At Oyster Point, in the harbor of New Haven, Connecticut, New England’s seafaring tradition is anything but history. The point is the birthplace of America’s oyster industry and home to the Sound School Regional Vocational Aquaculture Center. Aquaculture—the cultivation of aquatic organisms such as fish, clams, and oysters—is obviously the main focus, but the public high school’s curriculum touches on all things maritime. Students learn math through boat-building and navigation, music through sea-shanty-singing, literature and history through the study of nautically themed writings, and physical education by rowing traditional dories. Not that everything’s crusted with the past—the school also teaches plenty of modern chemistry, oceanography, and marine technology with state-of-the-art equipment.
Applied learning is the foundation of Sound School, says principal Steven Pynn, and its students tend to be more action-oriented and better problem-solvers than their peers. “They’re mavericks. They’re courageous. They had to make an active choice to leave their friends and embark on a journey on their own,” he says. The 25-year-old, 320-student campus draws its students from 19 surrounding districts, including urban New Haven, so very few students arrive at Sound School knowing any of their classmates.

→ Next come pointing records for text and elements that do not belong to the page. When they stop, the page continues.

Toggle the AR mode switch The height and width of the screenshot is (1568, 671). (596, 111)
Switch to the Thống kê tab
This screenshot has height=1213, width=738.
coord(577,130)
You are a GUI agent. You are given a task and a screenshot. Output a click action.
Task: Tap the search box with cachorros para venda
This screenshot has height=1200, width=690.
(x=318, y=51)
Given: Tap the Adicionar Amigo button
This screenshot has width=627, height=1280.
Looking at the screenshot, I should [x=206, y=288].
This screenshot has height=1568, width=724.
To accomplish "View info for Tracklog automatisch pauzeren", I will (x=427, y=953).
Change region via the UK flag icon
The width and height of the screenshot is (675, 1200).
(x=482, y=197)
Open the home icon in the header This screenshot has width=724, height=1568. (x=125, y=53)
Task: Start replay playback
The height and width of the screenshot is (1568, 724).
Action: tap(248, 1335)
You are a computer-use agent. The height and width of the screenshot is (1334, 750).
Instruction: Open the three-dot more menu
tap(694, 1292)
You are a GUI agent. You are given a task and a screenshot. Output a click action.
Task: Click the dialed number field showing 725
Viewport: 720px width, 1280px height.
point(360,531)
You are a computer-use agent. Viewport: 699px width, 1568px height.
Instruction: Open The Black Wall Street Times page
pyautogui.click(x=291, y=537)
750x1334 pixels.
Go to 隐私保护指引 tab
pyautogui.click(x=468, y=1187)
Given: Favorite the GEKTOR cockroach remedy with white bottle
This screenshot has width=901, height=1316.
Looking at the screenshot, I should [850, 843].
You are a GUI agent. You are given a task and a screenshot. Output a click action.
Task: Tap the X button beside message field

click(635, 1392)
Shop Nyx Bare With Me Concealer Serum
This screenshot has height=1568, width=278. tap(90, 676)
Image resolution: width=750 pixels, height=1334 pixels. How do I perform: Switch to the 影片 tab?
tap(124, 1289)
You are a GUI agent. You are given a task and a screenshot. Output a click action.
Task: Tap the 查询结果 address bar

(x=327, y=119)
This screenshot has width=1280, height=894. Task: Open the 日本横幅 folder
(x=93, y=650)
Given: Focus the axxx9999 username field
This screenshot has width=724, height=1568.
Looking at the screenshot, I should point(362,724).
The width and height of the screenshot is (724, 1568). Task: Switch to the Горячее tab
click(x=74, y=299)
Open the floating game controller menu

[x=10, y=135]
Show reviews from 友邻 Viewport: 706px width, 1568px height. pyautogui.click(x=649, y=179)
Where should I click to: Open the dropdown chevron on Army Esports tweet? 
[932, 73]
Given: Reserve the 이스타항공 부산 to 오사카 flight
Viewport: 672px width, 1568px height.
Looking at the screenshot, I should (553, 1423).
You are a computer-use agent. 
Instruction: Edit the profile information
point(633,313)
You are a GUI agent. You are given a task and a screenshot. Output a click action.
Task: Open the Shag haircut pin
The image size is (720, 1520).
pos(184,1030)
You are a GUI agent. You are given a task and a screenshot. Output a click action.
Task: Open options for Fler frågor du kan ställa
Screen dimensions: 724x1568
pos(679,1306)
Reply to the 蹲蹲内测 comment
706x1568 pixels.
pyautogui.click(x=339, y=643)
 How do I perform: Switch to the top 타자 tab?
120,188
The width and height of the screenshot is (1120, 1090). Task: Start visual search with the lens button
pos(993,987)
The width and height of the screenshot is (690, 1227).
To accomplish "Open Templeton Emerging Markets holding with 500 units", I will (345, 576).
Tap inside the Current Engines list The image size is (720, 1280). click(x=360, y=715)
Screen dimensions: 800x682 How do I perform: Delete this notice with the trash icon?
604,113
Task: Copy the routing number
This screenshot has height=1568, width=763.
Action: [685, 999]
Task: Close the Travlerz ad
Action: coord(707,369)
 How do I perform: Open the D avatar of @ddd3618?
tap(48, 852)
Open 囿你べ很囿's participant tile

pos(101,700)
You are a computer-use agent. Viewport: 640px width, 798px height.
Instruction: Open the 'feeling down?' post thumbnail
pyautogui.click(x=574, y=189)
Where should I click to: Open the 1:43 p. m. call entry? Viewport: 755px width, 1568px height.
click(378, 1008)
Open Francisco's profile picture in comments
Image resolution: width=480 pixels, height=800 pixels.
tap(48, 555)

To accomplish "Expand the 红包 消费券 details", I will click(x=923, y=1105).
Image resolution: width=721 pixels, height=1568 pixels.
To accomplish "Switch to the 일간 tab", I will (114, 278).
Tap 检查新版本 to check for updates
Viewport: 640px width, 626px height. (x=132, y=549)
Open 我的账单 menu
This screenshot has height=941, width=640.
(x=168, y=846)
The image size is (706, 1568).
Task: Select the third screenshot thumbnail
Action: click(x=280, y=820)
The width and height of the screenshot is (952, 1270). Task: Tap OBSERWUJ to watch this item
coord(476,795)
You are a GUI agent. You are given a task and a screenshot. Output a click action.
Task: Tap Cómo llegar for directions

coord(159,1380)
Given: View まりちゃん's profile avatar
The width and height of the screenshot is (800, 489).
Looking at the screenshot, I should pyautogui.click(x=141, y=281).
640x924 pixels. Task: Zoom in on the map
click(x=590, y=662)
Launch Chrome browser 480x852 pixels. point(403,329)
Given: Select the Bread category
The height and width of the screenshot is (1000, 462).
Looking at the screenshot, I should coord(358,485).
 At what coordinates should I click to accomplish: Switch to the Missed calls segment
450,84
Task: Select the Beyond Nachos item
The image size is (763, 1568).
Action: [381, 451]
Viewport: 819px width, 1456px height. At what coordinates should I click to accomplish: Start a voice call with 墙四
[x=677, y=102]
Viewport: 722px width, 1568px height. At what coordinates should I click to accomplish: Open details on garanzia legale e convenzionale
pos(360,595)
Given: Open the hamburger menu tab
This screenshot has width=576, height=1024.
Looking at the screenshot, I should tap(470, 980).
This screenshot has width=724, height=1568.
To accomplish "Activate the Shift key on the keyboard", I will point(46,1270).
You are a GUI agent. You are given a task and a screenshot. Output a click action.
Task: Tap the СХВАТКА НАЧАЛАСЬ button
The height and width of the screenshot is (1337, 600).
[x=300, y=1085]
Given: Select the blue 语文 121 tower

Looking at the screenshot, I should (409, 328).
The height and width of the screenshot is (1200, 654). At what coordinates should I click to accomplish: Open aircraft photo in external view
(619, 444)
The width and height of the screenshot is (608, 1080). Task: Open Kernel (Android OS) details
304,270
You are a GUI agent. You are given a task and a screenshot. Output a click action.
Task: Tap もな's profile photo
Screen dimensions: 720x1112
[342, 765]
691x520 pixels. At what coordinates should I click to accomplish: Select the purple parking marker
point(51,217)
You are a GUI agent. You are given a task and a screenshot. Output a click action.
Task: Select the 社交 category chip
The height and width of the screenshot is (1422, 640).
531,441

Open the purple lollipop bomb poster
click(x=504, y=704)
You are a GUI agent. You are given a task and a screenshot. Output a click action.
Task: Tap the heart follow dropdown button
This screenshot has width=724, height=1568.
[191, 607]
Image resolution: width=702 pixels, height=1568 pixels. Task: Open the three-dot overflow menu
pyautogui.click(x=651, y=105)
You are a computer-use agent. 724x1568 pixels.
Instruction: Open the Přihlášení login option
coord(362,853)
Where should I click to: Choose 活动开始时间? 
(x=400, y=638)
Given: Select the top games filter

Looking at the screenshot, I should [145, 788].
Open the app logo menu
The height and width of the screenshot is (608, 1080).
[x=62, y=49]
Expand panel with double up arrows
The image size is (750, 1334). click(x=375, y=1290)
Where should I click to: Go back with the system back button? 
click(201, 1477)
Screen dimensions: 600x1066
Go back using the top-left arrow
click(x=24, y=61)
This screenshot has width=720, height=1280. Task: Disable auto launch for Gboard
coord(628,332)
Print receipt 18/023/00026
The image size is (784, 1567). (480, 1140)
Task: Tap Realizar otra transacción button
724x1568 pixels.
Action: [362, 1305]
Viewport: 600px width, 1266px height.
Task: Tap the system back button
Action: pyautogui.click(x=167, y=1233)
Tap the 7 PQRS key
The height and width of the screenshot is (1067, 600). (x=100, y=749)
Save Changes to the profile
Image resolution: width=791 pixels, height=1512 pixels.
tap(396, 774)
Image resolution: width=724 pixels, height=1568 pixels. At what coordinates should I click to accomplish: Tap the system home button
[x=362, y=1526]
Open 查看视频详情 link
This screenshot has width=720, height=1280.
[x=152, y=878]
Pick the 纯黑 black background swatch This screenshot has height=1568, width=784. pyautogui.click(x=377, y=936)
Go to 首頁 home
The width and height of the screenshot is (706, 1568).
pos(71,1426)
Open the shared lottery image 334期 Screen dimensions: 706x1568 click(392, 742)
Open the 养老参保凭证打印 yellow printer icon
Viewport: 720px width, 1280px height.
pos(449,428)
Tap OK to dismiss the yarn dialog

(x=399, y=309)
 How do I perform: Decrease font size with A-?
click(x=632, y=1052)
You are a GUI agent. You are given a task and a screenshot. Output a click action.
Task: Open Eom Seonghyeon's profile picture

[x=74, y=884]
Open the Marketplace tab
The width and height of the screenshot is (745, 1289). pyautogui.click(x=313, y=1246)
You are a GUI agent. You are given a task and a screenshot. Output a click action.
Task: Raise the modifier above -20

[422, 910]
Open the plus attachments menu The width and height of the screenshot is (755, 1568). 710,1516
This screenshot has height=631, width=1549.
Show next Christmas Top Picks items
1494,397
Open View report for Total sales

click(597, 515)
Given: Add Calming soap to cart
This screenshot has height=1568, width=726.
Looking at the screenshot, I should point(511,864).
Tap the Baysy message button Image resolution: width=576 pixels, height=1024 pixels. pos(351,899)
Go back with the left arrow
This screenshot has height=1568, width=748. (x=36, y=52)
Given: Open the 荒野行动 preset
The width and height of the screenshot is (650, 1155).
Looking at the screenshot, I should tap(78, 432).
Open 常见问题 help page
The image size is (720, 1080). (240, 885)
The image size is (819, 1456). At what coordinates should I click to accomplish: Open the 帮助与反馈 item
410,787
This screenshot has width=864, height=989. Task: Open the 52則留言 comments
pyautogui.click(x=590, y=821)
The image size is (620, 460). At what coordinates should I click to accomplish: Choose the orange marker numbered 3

The school’s dual role as regional vocational-ed center and college-prep high school means that students’ lives take a variety of trajectories after graduation. About 80 percent of graduates go on to higher education, while 20 percent enter marine trades or other vocations. A core element of Sound School’s educational program is the Supervised Occupational Experience—a 200-hour-per-year career-experience plan all students must design and complete under an adviser’s guidance. SOE locations can range from National Marine Fisheries Service laboratories to agricultural settings to elementary schools, depending on students’ interests and objectives. “We have a 98 percent attendance rate at Sound School,” Pynn says. “It’s learning with meaning. That’s central to every aspect of the school.”